# Macaron or Macaroon?



## petemccracken

I know that a macaron is not the same as a macaroon.

Now, is the pronunciation different as well??


----------



## sherbel

I've only heard the word "Macaron" pronounced by a chef with a strong French accent, so it's only my perception....but it sounded different to me than "Macaroon". Definite "on" pronunciation of the last syllable, with a nice roll to the "r".


----------



## auzzi

Macaron = mac - a - ron [like Ron Howard, the director]

Macaroon = mac - a - roon [like the _-oon _sound in "rac****"]


----------



## blwilson2039

And a French macaron is made of egg whites, powdered sugar and flavorings.
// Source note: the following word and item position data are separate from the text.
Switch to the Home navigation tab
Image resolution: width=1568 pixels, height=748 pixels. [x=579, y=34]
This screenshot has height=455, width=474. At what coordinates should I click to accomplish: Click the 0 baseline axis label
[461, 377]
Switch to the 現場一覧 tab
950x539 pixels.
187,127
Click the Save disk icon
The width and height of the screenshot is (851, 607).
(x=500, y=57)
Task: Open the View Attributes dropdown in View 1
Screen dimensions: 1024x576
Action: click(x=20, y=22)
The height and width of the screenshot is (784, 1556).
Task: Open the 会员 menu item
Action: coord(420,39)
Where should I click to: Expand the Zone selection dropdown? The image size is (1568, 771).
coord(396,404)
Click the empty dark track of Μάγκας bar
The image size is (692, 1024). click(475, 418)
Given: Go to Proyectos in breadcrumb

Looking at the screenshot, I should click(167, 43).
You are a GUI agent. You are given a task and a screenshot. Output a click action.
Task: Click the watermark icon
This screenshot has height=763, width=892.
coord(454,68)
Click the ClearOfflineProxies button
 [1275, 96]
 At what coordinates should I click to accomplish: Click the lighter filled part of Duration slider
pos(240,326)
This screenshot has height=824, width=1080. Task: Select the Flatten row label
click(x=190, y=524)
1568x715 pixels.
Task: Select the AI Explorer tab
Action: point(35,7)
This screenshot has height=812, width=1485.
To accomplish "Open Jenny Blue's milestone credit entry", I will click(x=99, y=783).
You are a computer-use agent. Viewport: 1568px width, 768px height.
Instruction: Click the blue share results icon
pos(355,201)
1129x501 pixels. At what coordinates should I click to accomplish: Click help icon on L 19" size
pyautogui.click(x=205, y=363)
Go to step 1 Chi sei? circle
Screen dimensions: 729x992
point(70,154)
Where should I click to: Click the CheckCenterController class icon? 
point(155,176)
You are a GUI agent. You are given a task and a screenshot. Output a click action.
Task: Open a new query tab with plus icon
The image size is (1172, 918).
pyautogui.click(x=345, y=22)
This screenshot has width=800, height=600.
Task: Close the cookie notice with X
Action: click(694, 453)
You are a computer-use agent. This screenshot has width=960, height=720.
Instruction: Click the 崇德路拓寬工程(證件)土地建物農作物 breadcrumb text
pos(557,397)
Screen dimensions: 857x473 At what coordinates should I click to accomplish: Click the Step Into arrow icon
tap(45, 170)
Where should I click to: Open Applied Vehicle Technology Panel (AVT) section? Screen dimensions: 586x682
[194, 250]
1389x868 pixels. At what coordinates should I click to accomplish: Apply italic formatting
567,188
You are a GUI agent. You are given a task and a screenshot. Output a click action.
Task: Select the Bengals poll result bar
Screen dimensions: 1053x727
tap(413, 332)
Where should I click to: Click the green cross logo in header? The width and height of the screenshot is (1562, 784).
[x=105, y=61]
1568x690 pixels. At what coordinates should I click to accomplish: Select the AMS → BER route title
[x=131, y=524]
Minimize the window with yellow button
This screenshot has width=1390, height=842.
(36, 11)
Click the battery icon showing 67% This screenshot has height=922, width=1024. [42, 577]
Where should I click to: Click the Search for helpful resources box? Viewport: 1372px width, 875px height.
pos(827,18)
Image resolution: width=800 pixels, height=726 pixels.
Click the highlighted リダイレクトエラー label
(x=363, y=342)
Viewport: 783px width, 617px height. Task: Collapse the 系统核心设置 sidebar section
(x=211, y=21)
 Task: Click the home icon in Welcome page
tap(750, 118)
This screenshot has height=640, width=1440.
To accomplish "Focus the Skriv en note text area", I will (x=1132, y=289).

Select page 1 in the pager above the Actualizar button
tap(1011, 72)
A macaroon is more like a coconut macaroon, more of an American creation if I'm not mistaken.


----------



## prettycake

MACARON... if referring to the French Macaron... if it is the coconut kind,  it is MACAROON..


----------



## petalsandcoco

SherBel said:


> I've only heard the word "Macaron" pronounced by a chef with a strong French accent, so it's only my perception....but it sounded different to me than "Macaroon". Definite "on" pronunciation of the last syllable, with a nice roll to the "r".


Macaron (ron) : English

The way I grew up and heard it

http://www.forvo.com/word/macaron/#fr

In French , the "n" is not pronounced.

Petals.


----------



## margcata

According to : www.wikipedia.fr

Macaron = French ( mac a ron ) = Ron

Macaroon = English ( mac a roon ) = roon as in ****

*** Note: this pastry hails from Italia / Sicilia and it indicates Almond and later on, Coconut and almond crusted ...

The Moors brought this coconut cookie like biscotti to Italy and thus, France --- the name has an Arabic - Moroccan root.


----------